# [EXERCISE DESCRIPTION]
Return the material below line for line, leaving every character unchanged.

(Element and text position data)

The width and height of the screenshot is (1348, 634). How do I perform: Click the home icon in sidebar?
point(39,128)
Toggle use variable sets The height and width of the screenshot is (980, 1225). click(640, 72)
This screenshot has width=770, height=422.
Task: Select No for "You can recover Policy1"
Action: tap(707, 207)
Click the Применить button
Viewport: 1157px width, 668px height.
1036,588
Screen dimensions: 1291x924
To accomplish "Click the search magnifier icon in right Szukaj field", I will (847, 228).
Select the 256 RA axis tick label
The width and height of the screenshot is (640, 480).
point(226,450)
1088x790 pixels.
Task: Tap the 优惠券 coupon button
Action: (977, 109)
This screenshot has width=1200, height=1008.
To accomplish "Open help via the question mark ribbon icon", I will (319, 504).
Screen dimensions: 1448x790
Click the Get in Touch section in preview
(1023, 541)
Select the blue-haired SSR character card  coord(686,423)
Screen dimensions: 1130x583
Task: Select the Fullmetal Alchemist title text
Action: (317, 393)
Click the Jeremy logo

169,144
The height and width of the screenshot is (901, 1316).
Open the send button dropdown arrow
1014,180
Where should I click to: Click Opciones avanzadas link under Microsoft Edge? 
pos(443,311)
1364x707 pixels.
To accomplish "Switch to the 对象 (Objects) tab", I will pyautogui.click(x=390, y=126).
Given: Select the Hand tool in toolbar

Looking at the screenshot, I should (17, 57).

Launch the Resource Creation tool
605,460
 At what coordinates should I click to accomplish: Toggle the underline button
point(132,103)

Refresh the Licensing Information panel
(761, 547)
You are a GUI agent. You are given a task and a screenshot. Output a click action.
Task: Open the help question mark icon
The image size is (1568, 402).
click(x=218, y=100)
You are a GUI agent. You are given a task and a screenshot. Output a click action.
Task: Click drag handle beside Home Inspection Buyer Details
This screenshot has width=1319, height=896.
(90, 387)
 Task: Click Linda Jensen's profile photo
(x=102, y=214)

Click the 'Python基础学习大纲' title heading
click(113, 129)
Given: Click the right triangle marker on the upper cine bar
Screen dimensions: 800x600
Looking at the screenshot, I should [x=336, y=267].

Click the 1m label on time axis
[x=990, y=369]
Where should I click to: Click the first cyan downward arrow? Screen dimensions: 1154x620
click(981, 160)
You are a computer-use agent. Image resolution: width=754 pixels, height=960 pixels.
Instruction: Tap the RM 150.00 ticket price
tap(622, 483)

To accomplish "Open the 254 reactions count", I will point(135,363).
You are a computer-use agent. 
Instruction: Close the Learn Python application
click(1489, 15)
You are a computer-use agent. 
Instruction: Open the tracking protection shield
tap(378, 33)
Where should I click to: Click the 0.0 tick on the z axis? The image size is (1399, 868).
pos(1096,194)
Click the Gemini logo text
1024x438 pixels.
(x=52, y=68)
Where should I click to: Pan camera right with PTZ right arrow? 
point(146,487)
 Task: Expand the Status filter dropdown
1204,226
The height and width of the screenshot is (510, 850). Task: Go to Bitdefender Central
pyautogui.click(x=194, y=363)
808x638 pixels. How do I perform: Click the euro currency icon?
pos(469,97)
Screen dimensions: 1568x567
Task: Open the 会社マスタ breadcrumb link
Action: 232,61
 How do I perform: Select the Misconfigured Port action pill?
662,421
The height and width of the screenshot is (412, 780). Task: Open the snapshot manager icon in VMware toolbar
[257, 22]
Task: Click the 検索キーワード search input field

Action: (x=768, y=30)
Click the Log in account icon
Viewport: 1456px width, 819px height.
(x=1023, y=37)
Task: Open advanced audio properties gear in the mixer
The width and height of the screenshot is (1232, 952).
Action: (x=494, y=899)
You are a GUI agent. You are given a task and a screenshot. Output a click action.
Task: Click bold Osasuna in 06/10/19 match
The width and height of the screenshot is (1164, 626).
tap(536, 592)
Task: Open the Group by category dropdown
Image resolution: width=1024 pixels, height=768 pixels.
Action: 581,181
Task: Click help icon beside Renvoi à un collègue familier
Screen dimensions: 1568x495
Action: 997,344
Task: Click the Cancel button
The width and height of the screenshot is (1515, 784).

# [WORKED ANSWER]
The width and height of the screenshot is (1348, 634). How do I perform: Click the home icon in sidebar?
point(39,128)
Toggle use variable sets The height and width of the screenshot is (980, 1225). click(640, 72)
This screenshot has width=770, height=422.
Task: Select No for "You can recover Policy1"
Action: tap(707, 207)
Click the Применить button
Viewport: 1157px width, 668px height.
1036,588
Screen dimensions: 1291x924
To accomplish "Click the search magnifier icon in right Szukaj field", I will (847, 228).
Select the 256 RA axis tick label
The width and height of the screenshot is (640, 480).
point(226,450)
1088x790 pixels.
Task: Tap the 优惠券 coupon button
Action: (977, 109)
This screenshot has width=1200, height=1008.
To accomplish "Open help via the question mark ribbon icon", I will (319, 504).
Screen dimensions: 1448x790
Click the Get in Touch section in preview
(1023, 541)
Select the blue-haired SSR character card  coord(686,423)
Screen dimensions: 1130x583
Task: Select the Fullmetal Alchemist title text
Action: (317, 393)
Click the Jeremy logo

169,144
The height and width of the screenshot is (901, 1316).
Open the send button dropdown arrow
1014,180
Where should I click to: Click Opciones avanzadas link under Microsoft Edge? 
pos(443,311)
1364x707 pixels.
To accomplish "Switch to the 对象 (Objects) tab", I will pyautogui.click(x=390, y=126).
Given: Select the Hand tool in toolbar

Looking at the screenshot, I should (17, 57).

Launch the Resource Creation tool
605,460
 At what coordinates should I click to accomplish: Toggle the underline button
point(132,103)

Refresh the Licensing Information panel
(761, 547)
You are a GUI agent. You are given a task and a screenshot. Output a click action.
Task: Open the help question mark icon
The image size is (1568, 402).
click(x=218, y=100)
You are a GUI agent. You are given a task and a screenshot. Output a click action.
Task: Click drag handle beside Home Inspection Buyer Details
This screenshot has width=1319, height=896.
(90, 387)
 Task: Click Linda Jensen's profile photo
(x=102, y=214)

Click the 'Python基础学习大纲' title heading
click(113, 129)
Given: Click the right triangle marker on the upper cine bar
Screen dimensions: 800x600
Looking at the screenshot, I should [x=336, y=267].

Click the 1m label on time axis
[x=990, y=369]
Where should I click to: Click the first cyan downward arrow? Screen dimensions: 1154x620
click(981, 160)
You are a computer-use agent. Image resolution: width=754 pixels, height=960 pixels.
Instruction: Tap the RM 150.00 ticket price
tap(622, 483)

To accomplish "Open the 254 reactions count", I will point(135,363).
You are a computer-use agent. 
Instruction: Close the Learn Python application
click(1489, 15)
You are a computer-use agent. 
Instruction: Open the tracking protection shield
tap(378, 33)
Where should I click to: Click the 0.0 tick on the z axis? The image size is (1399, 868).
pos(1096,194)
Click the Gemini logo text
1024x438 pixels.
(x=52, y=68)
Where should I click to: Pan camera right with PTZ right arrow? 
point(146,487)
 Task: Expand the Status filter dropdown
1204,226
The height and width of the screenshot is (510, 850). Task: Go to Bitdefender Central
pyautogui.click(x=194, y=363)
808x638 pixels. How do I perform: Click the euro currency icon?
pos(469,97)
Screen dimensions: 1568x567
Task: Open the 会社マスタ breadcrumb link
Action: 232,61
 How do I perform: Select the Misconfigured Port action pill?
662,421
The height and width of the screenshot is (412, 780). Task: Open the snapshot manager icon in VMware toolbar
[257, 22]
Task: Click the 検索キーワード search input field

Action: (x=768, y=30)
Click the Log in account icon
Viewport: 1456px width, 819px height.
(x=1023, y=37)
Task: Open advanced audio properties gear in the mixer
The width and height of the screenshot is (1232, 952).
Action: (x=494, y=899)
You are a GUI agent. You are given a task and a screenshot. Output a click action.
Task: Click bold Osasuna in 06/10/19 match
The width and height of the screenshot is (1164, 626).
tap(536, 592)
Task: Open the Group by category dropdown
Image resolution: width=1024 pixels, height=768 pixels.
Action: 581,181
Task: Click help icon beside Renvoi à un collègue familier
Screen dimensions: 1568x495
Action: 997,344
Task: Click the Cancel button
The width and height of the screenshot is (1515, 784).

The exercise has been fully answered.